- _What the task asks_:
Copy word for word the passage in the text on farm subsidies, from "Issues related to" to "may be achieved.".

:: Supplied text

Issues related to direct and indirect farm subsidies

 

  • Subsidy is one of the powerful fiscal instruments, besides taxes and others, by which the objective of growth and social justice may be achieved.

 

  • Subsidies alter relative prices and budget constraints and thereby affect decisions concerning production, consumption and allocation of resources. Like many other countries, subsidies in Indian economy are pervasive. These are explicit or hidden and include the areas such as education, health, environment and variety of economic activities including agriculture and transport. Nearly 66 per cent of the people in India are still dependent on agriculture. The subsidies to agricultural sector provided by the government have recorded phenomenal rise during the past two decades.

::::
:: Recorded data

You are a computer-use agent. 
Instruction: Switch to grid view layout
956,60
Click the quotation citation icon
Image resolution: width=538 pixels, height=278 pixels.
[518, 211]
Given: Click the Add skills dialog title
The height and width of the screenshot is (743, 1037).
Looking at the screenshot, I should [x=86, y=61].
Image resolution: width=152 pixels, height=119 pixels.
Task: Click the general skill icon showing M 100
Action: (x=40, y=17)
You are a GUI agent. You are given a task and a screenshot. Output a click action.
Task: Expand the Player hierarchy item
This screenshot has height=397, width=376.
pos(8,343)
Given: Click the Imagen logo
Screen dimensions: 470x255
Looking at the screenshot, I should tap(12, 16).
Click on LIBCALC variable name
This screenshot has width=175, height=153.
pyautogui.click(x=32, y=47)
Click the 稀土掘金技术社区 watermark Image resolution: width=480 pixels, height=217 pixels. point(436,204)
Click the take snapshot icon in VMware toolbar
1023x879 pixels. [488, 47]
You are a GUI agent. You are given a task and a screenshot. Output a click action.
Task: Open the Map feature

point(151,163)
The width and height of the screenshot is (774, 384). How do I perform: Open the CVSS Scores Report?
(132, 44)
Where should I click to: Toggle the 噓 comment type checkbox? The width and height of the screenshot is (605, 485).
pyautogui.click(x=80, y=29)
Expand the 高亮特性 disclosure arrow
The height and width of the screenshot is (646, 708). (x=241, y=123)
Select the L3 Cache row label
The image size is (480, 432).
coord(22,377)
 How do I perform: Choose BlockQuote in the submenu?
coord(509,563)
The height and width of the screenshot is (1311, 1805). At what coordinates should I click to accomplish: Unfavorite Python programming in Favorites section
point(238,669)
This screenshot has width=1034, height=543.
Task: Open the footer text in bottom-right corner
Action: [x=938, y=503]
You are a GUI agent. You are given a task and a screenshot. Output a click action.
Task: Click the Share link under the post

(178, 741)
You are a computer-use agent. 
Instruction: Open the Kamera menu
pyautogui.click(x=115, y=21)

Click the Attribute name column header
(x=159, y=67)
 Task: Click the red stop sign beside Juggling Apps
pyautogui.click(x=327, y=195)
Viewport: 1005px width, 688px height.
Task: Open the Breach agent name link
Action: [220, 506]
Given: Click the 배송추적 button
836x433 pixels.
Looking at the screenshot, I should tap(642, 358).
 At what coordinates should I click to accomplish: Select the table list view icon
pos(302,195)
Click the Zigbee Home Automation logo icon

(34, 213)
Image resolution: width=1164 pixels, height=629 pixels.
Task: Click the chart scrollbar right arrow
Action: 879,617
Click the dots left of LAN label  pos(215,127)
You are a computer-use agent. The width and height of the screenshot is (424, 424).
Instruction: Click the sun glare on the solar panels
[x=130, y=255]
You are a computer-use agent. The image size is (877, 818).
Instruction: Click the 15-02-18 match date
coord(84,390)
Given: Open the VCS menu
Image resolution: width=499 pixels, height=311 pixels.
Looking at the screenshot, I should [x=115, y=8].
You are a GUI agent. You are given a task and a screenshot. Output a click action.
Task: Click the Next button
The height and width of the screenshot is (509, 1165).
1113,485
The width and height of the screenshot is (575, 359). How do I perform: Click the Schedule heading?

::::

- _Answer for the task_:
Issues related to direct and indirect farm subsidies

 

  • Subsidy is one of the powerful fiscal instruments, besides taxes and others, by which the objective of growth and social justice may be achieved.